Revise the material below by changing each "GUI agent" to "interface agent", keeping every other line and word the same.

[Dataset rows]
======

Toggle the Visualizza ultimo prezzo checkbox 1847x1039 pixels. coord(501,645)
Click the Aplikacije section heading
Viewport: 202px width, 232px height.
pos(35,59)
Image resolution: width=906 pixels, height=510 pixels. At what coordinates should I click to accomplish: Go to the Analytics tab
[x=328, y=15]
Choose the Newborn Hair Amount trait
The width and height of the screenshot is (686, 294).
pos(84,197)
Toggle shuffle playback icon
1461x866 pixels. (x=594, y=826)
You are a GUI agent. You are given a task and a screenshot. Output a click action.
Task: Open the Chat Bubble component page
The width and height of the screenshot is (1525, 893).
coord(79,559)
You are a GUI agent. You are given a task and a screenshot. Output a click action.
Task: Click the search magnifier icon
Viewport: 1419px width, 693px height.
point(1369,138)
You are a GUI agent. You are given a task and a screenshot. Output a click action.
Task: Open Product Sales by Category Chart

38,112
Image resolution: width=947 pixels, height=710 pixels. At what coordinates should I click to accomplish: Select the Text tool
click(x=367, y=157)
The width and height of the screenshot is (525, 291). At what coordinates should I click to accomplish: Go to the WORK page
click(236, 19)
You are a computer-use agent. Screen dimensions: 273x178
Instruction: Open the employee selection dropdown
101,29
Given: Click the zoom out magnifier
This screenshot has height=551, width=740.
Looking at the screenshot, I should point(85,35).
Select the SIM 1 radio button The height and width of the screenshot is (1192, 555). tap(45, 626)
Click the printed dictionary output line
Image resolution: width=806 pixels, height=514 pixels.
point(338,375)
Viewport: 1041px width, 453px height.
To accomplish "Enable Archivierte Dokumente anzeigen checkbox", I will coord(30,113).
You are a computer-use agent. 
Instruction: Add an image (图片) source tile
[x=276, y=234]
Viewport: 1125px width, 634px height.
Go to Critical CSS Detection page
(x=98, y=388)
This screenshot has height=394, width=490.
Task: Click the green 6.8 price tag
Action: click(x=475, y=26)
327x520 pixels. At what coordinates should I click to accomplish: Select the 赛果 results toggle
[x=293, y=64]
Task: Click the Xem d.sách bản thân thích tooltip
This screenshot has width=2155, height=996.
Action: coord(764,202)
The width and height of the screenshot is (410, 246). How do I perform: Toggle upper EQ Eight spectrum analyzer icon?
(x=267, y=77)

======

RESPONSE FOR THIS EXERCISE>
Toggle the Visualizza ultimo prezzo checkbox 1847x1039 pixels. coord(501,645)
Click the Aplikacije section heading
Viewport: 202px width, 232px height.
pos(35,59)
Image resolution: width=906 pixels, height=510 pixels. At what coordinates should I click to accomplish: Go to the Analytics tab
[x=328, y=15]
Choose the Newborn Hair Amount trait
The width and height of the screenshot is (686, 294).
pos(84,197)
Toggle shuffle playback icon
1461x866 pixels. (x=594, y=826)
You are a interface agent. You are given a task and a screenshot. Output a click action.
Task: Open the Chat Bubble component page
The width and height of the screenshot is (1525, 893).
coord(79,559)
You are a interface agent. You are given a task and a screenshot. Output a click action.
Task: Click the search magnifier icon
Viewport: 1419px width, 693px height.
point(1369,138)
You are a interface agent. You are given a task and a screenshot. Output a click action.
Task: Open Product Sales by Category Chart

38,112
Image resolution: width=947 pixels, height=710 pixels. At what coordinates should I click to accomplish: Select the Text tool
click(x=367, y=157)
The width and height of the screenshot is (525, 291). At what coordinates should I click to accomplish: Go to the WORK page
click(236, 19)
You are a computer-use agent. Screen dimensions: 273x178
Instruction: Open the employee selection dropdown
101,29
Given: Click the zoom out magnifier
This screenshot has height=551, width=740.
Looking at the screenshot, I should point(85,35).
Select the SIM 1 radio button The height and width of the screenshot is (1192, 555). tap(45, 626)
Click the printed dictionary output line
Image resolution: width=806 pixels, height=514 pixels.
point(338,375)
Viewport: 1041px width, 453px height.
To accomplish "Enable Archivierte Dokumente anzeigen checkbox", I will coord(30,113).
You are a computer-use agent. 
Instruction: Add an image (图片) source tile
[x=276, y=234]
Viewport: 1125px width, 634px height.
Go to Critical CSS Detection page
(x=98, y=388)
This screenshot has height=394, width=490.
Task: Click the green 6.8 price tag
Action: click(x=475, y=26)
327x520 pixels. At what coordinates should I click to accomplish: Select the 赛果 results toggle
[x=293, y=64]
Task: Click the Xem d.sách bản thân thích tooltip
This screenshot has width=2155, height=996.
Action: coord(764,202)
The width and height of the screenshot is (410, 246). How do I perform: Toggle upper EQ Eight spectrum analyzer icon?
(x=267, y=77)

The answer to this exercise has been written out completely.